#### What you need to do
Exactly as they stand, set down the following records once more.

#### Source material
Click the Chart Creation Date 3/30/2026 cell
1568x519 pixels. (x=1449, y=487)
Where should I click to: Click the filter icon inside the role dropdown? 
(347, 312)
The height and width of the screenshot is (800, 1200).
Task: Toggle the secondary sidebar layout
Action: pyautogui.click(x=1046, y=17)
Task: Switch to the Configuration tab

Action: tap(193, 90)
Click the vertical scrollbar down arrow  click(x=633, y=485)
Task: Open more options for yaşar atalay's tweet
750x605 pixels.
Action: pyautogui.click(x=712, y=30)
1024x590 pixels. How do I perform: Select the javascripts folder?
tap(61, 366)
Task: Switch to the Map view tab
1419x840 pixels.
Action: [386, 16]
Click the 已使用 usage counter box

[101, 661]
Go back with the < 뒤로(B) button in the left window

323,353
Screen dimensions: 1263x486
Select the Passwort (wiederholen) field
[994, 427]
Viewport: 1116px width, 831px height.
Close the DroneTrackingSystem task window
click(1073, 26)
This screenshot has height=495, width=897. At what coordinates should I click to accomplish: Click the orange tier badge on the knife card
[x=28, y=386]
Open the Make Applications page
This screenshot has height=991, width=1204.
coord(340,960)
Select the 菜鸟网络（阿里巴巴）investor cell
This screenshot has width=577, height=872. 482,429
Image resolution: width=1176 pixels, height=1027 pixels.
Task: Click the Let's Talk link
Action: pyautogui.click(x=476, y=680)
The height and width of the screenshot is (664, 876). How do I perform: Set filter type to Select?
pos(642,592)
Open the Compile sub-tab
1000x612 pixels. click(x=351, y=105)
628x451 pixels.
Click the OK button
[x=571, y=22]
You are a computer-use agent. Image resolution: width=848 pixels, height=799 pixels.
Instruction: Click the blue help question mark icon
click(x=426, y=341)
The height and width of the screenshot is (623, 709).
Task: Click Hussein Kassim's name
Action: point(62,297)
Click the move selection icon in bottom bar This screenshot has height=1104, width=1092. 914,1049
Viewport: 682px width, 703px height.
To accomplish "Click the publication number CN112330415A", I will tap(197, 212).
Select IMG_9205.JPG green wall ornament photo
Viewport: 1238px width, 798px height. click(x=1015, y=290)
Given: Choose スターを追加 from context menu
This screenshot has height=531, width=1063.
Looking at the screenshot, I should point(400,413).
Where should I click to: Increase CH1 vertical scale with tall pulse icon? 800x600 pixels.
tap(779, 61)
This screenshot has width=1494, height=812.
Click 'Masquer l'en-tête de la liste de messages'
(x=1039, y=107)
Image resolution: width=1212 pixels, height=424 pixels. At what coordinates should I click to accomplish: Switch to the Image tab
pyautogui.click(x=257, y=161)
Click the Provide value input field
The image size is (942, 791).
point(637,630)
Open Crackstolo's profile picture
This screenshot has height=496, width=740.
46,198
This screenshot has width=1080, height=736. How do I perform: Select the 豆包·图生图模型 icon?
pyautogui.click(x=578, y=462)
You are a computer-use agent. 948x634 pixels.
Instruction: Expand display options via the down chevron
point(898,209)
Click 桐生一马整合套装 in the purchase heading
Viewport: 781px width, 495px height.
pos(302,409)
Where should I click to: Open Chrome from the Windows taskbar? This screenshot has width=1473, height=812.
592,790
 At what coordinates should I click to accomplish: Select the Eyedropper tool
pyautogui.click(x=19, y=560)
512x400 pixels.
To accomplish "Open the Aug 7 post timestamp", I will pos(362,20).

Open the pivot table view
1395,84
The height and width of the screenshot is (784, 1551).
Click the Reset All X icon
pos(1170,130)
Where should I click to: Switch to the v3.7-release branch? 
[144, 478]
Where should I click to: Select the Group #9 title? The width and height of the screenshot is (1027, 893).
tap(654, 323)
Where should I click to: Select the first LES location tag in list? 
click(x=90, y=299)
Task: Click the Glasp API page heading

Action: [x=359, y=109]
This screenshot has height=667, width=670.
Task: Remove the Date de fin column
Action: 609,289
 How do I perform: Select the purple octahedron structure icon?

#### The answer
Click the Chart Creation Date 3/30/2026 cell
1568x519 pixels. (x=1449, y=487)
Where should I click to: Click the filter icon inside the role dropdown? 
(347, 312)
The height and width of the screenshot is (800, 1200).
Task: Toggle the secondary sidebar layout
Action: pyautogui.click(x=1046, y=17)
Task: Switch to the Configuration tab

Action: tap(193, 90)
Click the vertical scrollbar down arrow  click(x=633, y=485)
Task: Open more options for yaşar atalay's tweet
750x605 pixels.
Action: pyautogui.click(x=712, y=30)
1024x590 pixels. How do I perform: Select the javascripts folder?
tap(61, 366)
Task: Switch to the Map view tab
1419x840 pixels.
Action: [386, 16]
Click the 已使用 usage counter box

[101, 661]
Go back with the < 뒤로(B) button in the left window

323,353
Screen dimensions: 1263x486
Select the Passwort (wiederholen) field
[994, 427]
Viewport: 1116px width, 831px height.
Close the DroneTrackingSystem task window
click(1073, 26)
This screenshot has height=495, width=897. At what coordinates should I click to accomplish: Click the orange tier badge on the knife card
[x=28, y=386]
Open the Make Applications page
This screenshot has height=991, width=1204.
coord(340,960)
Select the 菜鸟网络（阿里巴巴）investor cell
This screenshot has width=577, height=872. 482,429
Image resolution: width=1176 pixels, height=1027 pixels.
Task: Click the Let's Talk link
Action: pyautogui.click(x=476, y=680)
The height and width of the screenshot is (664, 876). How do I perform: Set filter type to Select?
pos(642,592)
Open the Compile sub-tab
1000x612 pixels. click(x=351, y=105)
628x451 pixels.
Click the OK button
[x=571, y=22]
You are a computer-use agent. Image resolution: width=848 pixels, height=799 pixels.
Instruction: Click the blue help question mark icon
click(x=426, y=341)
The height and width of the screenshot is (623, 709).
Task: Click Hussein Kassim's name
Action: point(62,297)
Click the move selection icon in bottom bar This screenshot has height=1104, width=1092. 914,1049
Viewport: 682px width, 703px height.
To accomplish "Click the publication number CN112330415A", I will tap(197, 212).
Select IMG_9205.JPG green wall ornament photo
Viewport: 1238px width, 798px height. click(x=1015, y=290)
Given: Choose スターを追加 from context menu
This screenshot has height=531, width=1063.
Looking at the screenshot, I should point(400,413).
Where should I click to: Increase CH1 vertical scale with tall pulse icon? 800x600 pixels.
tap(779, 61)
This screenshot has width=1494, height=812.
Click 'Masquer l'en-tête de la liste de messages'
(x=1039, y=107)
Image resolution: width=1212 pixels, height=424 pixels. At what coordinates should I click to accomplish: Switch to the Image tab
pyautogui.click(x=257, y=161)
Click the Provide value input field
The image size is (942, 791).
point(637,630)
Open Crackstolo's profile picture
This screenshot has height=496, width=740.
46,198
This screenshot has width=1080, height=736. How do I perform: Select the 豆包·图生图模型 icon?
pyautogui.click(x=578, y=462)
You are a computer-use agent. 948x634 pixels.
Instruction: Expand display options via the down chevron
point(898,209)
Click 桐生一马整合套装 in the purchase heading
Viewport: 781px width, 495px height.
pos(302,409)
Where should I click to: Open Chrome from the Windows taskbar? This screenshot has width=1473, height=812.
592,790
 At what coordinates should I click to accomplish: Select the Eyedropper tool
pyautogui.click(x=19, y=560)
512x400 pixels.
To accomplish "Open the Aug 7 post timestamp", I will pos(362,20).

Open the pivot table view
1395,84
The height and width of the screenshot is (784, 1551).
Click the Reset All X icon
pos(1170,130)
Where should I click to: Switch to the v3.7-release branch? 
[144, 478]
Where should I click to: Select the Group #9 title? The width and height of the screenshot is (1027, 893).
tap(654, 323)
Where should I click to: Select the first LES location tag in list? 
click(x=90, y=299)
Task: Click the Glasp API page heading

Action: [x=359, y=109]
This screenshot has height=667, width=670.
Task: Remove the Date de fin column
Action: 609,289
 How do I perform: Select the purple octahedron structure icon?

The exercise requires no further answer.